■ PROBLEM DETAILS ■
Update the material from the line that contains "Click the add user icon" through the line that contains "click(x=535, y=147)" by putting "new user" in place of "add user" and keeping everything else the same. Leave the pictures out of your answer.

■ EXERCISE INPUTS ■

**********

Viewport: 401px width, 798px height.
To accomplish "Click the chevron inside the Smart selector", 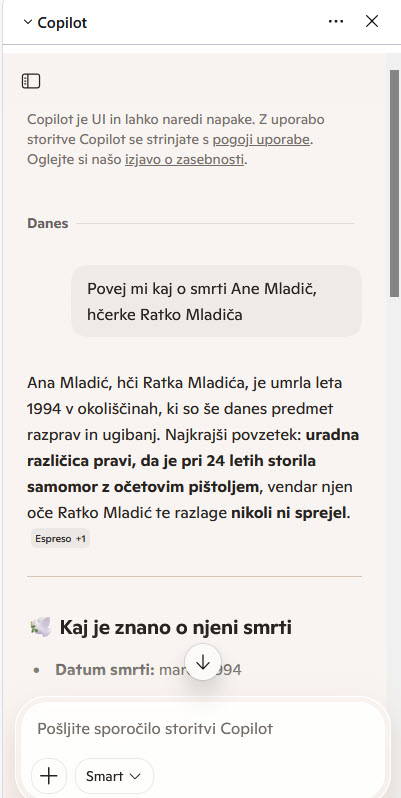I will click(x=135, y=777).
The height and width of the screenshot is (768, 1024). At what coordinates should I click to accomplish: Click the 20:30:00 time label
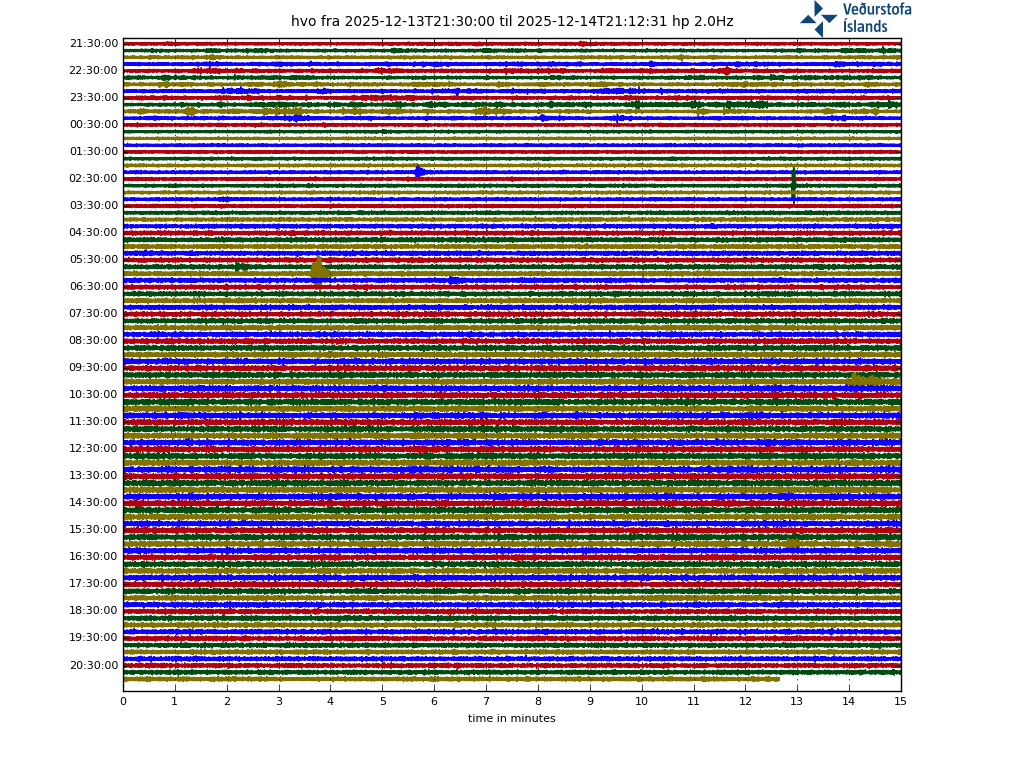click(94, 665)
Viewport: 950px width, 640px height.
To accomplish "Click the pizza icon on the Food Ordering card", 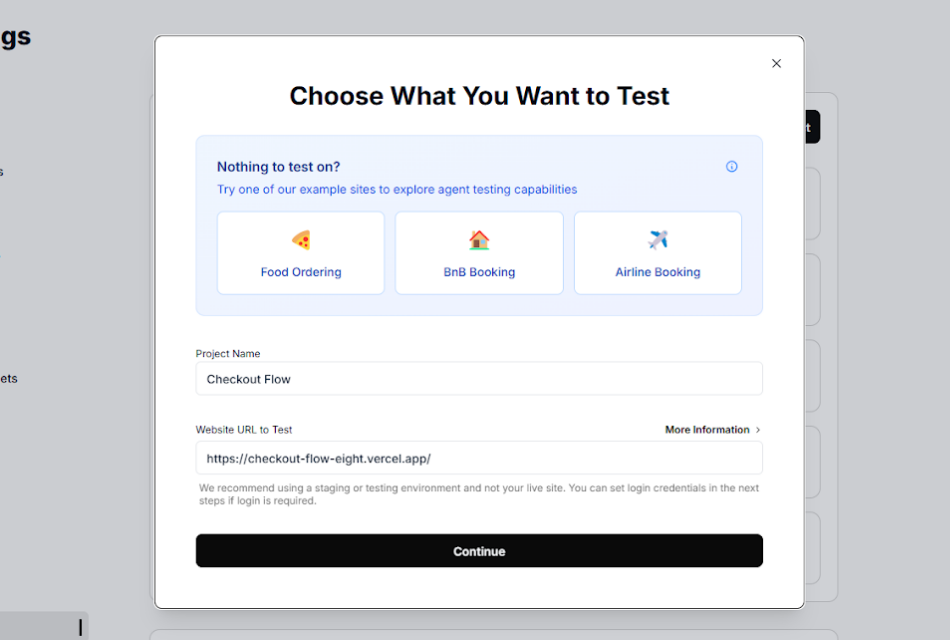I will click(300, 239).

**********

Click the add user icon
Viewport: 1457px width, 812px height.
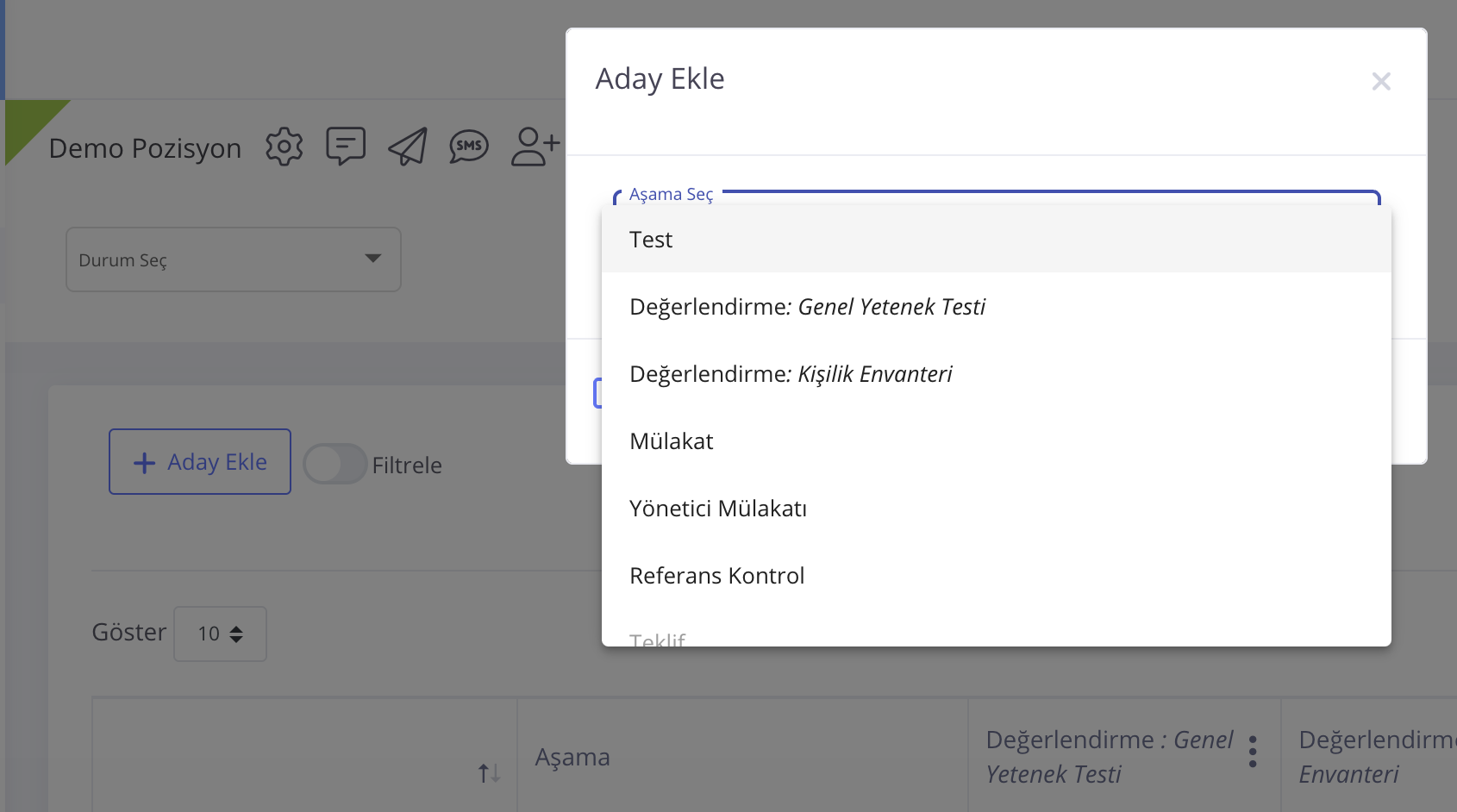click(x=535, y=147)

**********

■ ANSWER ■
Click the new user icon
Viewport: 1457px width, 812px height.
click(x=535, y=147)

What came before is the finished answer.